Relance du journaliste : « Mais alors une partie de l'argent a été détournée, mais par qui ? »
Réponse d'Alain Juillet : « Justement, c'est la question. Est-ce qu'elle a été détournée avant ? Est-ce qu'elle a été détournée sur place et ça a mis Abdelkrim en furie ? »
Une partie de l'argent a-t-elle été détournée en amont ? Par qui ? Y a-t-il eu une mauvaise répartition au sein des réseaux jihadistes ? Le reportage ne tranche pas la question, mais livre la version de Pierre-Antoine Lorenzi, le négociateur de la libération d'Arlit. Il accuse les services de renseignement français d'avoir refusé de rémunérer des dizaines d'intermédiaires en complément de la rançon.
Geoffrey Livolsi, l'un des auteurs du reportage : « Il évoque la somme de 3 millions d'euros qui n'aurait pas été versée selon lui par la DGSE et on se demande si le fait que 20 à 25 personnes n'aient pas été payées dans le cadre des négociations, est-ce qu'il y a eu des gens qui se sont sentis dupés et qui ont pu vouloir se venger ? »
Autre révélation extrêmement troublante de ce documentaire édifiant, on apprend que l'ordinateur personnel de Ghislaine Dupont, resté à Paris, était espionné depuis plusieurs semaines, et que le 2 novembre précisément, sa boîte mail avait été vidée et l'ensemble de ses mots de passe modifiés, juste avant l'enlèvement.
« Le 12 octobre, raconte Geoffrey Livolsi, y a des virus espions qui sont installés sur son ordinateur et qui vont aspirer certaines données et surtout le jour de son enlèvement, le 2 novembre 2013, quelqu'un va s'introduire sur l'ordinateur et changer l'ensemble des mots de passe avant l'enlèvement de Ghislaine et Claude. Donc c'est quelque chose qui nous a posé des questions, on ne dit pas que c'est obligatoirement lié, mais c'est étrange. »

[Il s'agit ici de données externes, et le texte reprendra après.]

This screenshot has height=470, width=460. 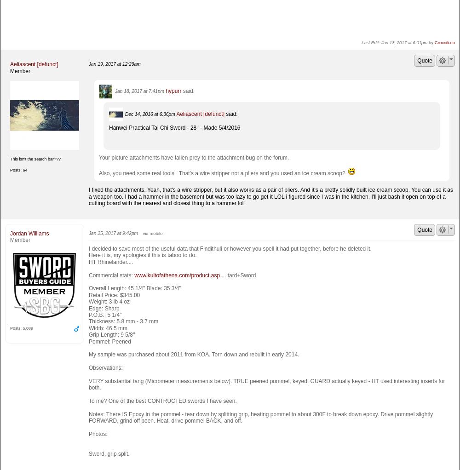 What do you see at coordinates (114, 294) in the screenshot?
I see `'Retail Price: $345.00'` at bounding box center [114, 294].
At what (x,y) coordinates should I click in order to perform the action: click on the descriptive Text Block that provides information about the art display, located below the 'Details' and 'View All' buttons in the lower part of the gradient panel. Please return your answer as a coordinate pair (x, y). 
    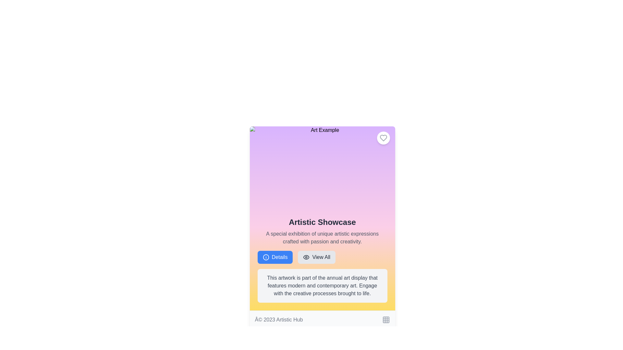
    Looking at the image, I should click on (322, 286).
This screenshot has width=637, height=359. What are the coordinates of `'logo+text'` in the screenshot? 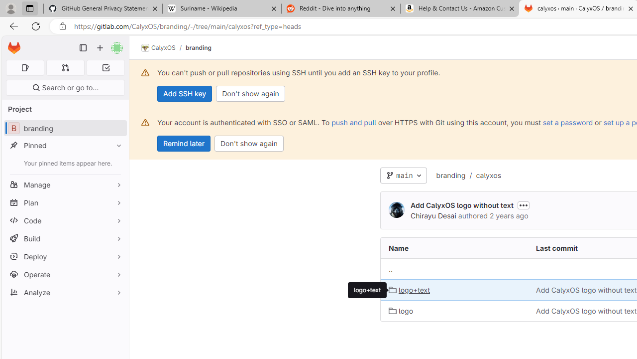 It's located at (410, 289).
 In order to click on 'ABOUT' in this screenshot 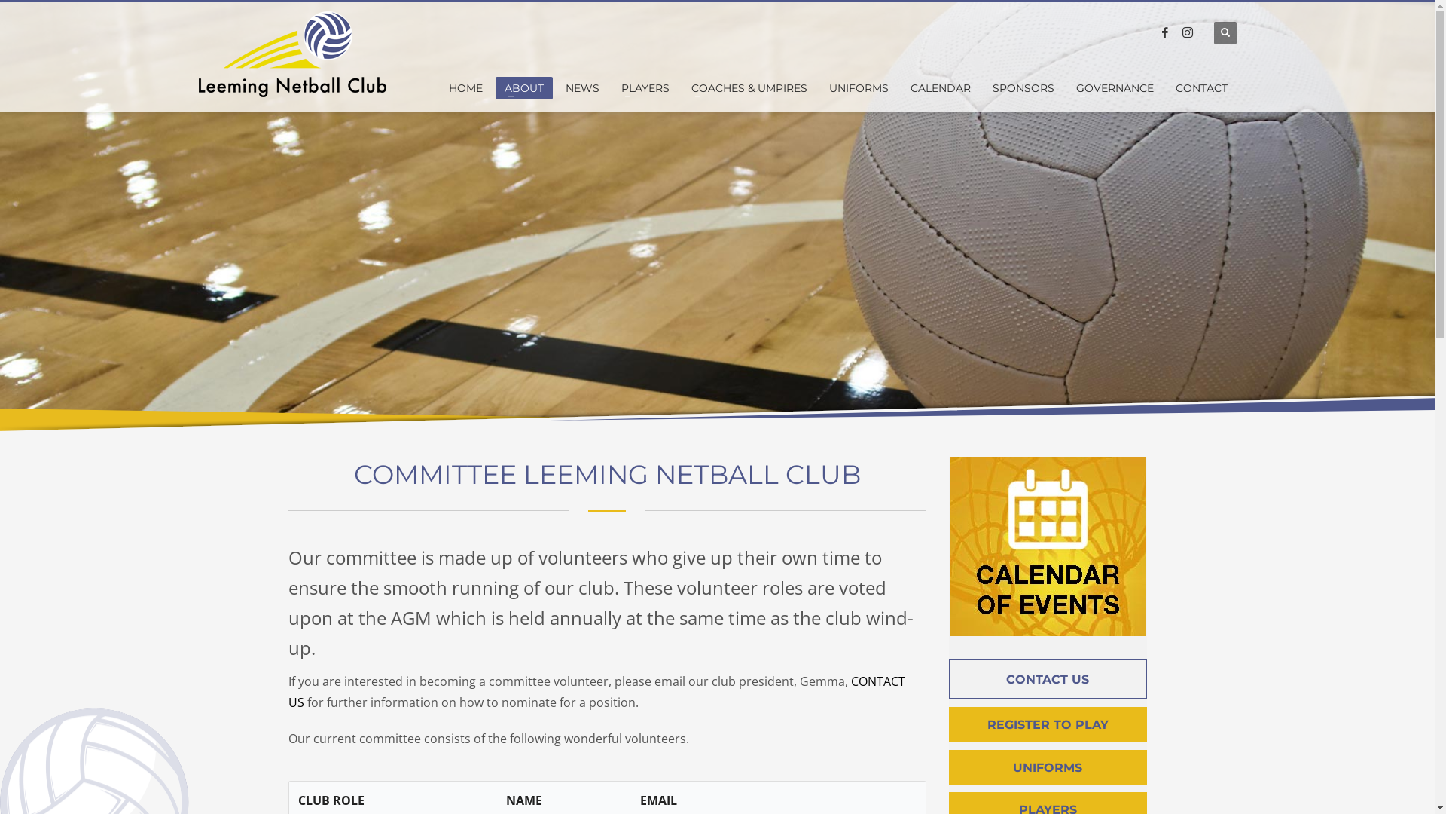, I will do `click(524, 87)`.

Selon Michel Despratx, Geoffrey Livolsi et Cheick Amadou Diouara, les auteurs de ce reportage, personne du côté de l'Etat français n'a répondu à leurs sollicitations, que ce soit le ministre de la Défense, le chef de l'Etat, ou l'actuel patron des services de renseignement. Pressions, menaces, portes closes : l'enquête qui a permis à ce reportage de voir le jour n'a pas été de tout repos. Les deux auteurs déplorent notamment le fait que plusieurs témoins qui avaient prévu de leur parler se sont rétractés après avoir été menacés.
Sollicité par RFI mercredi avant la diffusion, le porte-parole du gouvernement Stéphane Le Foll a refusé de répondre aux questions soulevées par ce reportage d'Envoye Spécial et a seulement rappelé qu'une enquête était ouverte.